Казалось странным, как он произносит это. Будто он заранее заучил и отрепетировал текст.
— Ты проводил с ним много времени?
— В тот год, когда он умер, мы всё время были вместе.
— Расскажи мне об этом.
Почти безо всякого выражения:
— Он был болен. Бычок рухнул на него на бойне и раздавил его. Я не знаю всего, что именно с ним было не так, много всего. Он всё время страдал от боли. Всё время. Он мало спал.
— Чем вы занимались вместе?
— Играми в основном. Червы, Бешеные Восьмёрки, Монополия. Он учил меня играть в шахматы. Он не знал правил, но он учился и затем показывал мне.
— Ты побеждал его?
— Он позволял мне себя побеждать несколько раз.
— Сколько тебе тогда было лет?
— Шесть.
— Ты играл в шахматы позже?
— Немного, в школе.
— Успешно?
— Неплохо.
Это натолкнуло меня на мысль (Я проверял через Бэтти, а также через Жизель: Роберт пока не появлялся в отделении).
— Некоторые другие пациенты играют в шахматы. Не хочешь время от времени с ними играть?
Он колебался.
— Не знаю. Может быть.
— Мы подождём, пока ты не будешь готов. Ладно… Что ещё ты можешь рассказать о своём отце?
И снова как по листу.
— Мама взяла для него книгу по астрономии из библиотеки. Мы узнали многие созвездия. У него был бинокль, и мы рассматривали луну и планеты. Мы даже видели Юпитер с его лунами.
— Это, должно быть, нечто.
— Так и есть. Это делает планеты и звёзды не такими далёкими. Кажется, будто до них легко можно дотянуться рукой.
— Расскажи что-нибудь об этом. Каким ты представлял себе пребывание на другой планете.
— Я думал, что это должно быть фантастично. Папа говорил, что там могли бы жить все виды различных существ, но большинство из них будет лучше, чем люди. Что там не было бы преступлений или войн, и все бы ладили. Там бы не было болезней, бедности или несправедливости. Я был огорчён тем, что мы застряли здесь, и он был настолько болен, что никто ничего не мог с этим поделать. Но когда мы сидели ночами на улице, рассматривая звёзды, он, казалось, чувствовал себя лучше.

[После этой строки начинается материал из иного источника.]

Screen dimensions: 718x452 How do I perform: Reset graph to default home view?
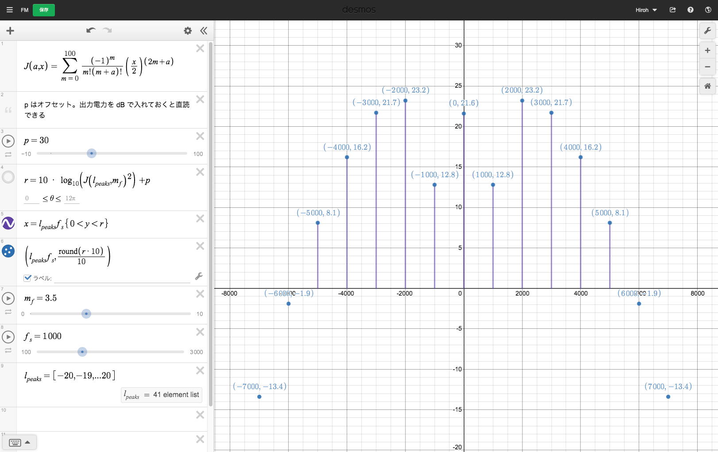point(707,86)
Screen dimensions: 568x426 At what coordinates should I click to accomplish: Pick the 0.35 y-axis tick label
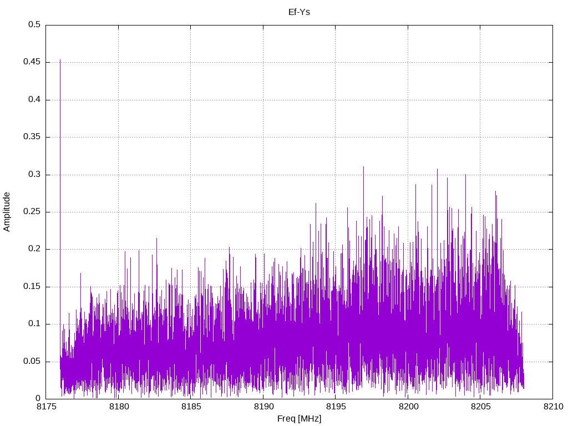click(32, 137)

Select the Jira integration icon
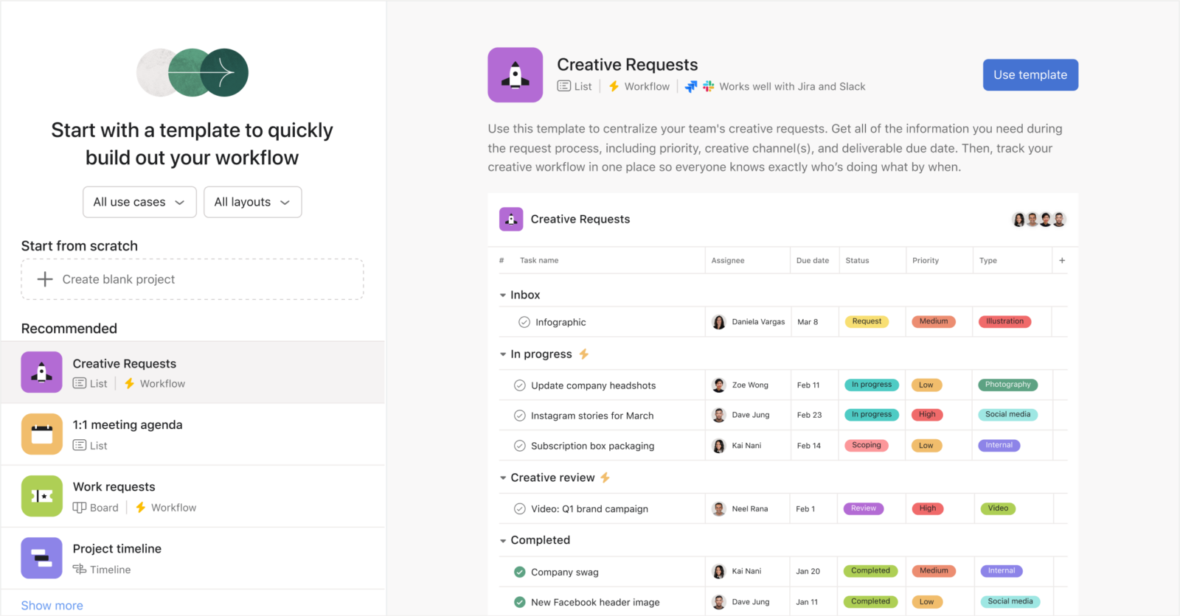click(x=691, y=86)
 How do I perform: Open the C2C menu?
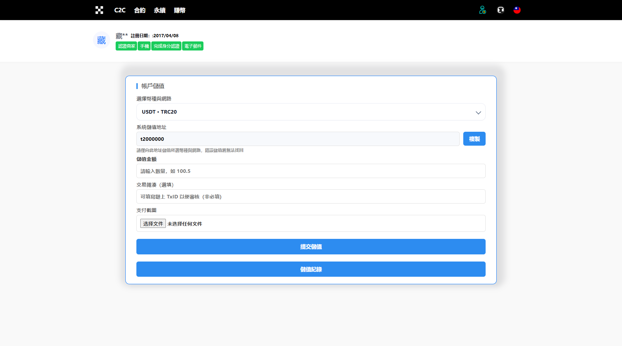tap(120, 10)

То были лучшие времена… — Роб мечтательно глядел в потолок.
— Чем ещё вы занимались?
Дрожащим голосом (едва ли не в слезах) он ответил:
— Иногда он смотрел телевизор. И мы общались. Он достал мне собаку. Огромного, лохматого пса. Он был красным. Я назвал его «Эппл».
— О чём вы разговаривали?
— Ни о чём особенном. Вы знаете… Все те вещи, что должен знать подрастающий мальчик. Он учил меня, например, как забивать гвозди и пилить доски. Показывал мне, как работает автомобильный двигатель. Он был мне другом и покровителем. Но затем…
Я ждал, пока он соберётся с мыслями. Наконец, он произнёс так, будто всё ещё не мог в это поверить:
— Но затем он умер.
— Ты был с ним, когда это случилось?
Голова Роберта дёрнулась в сторону.
— Нет.
— Где ты был?
Он повернулся ко мне, но глаза его избегали моего взгляда.
— Я… Я не помню…
— Каково твоё следующее воспоминание?
— День похорон. Прот был там, — он начал ёрзать на стуле.
— Хорошо. Давай пока поговорим о чём-нибудь ещё.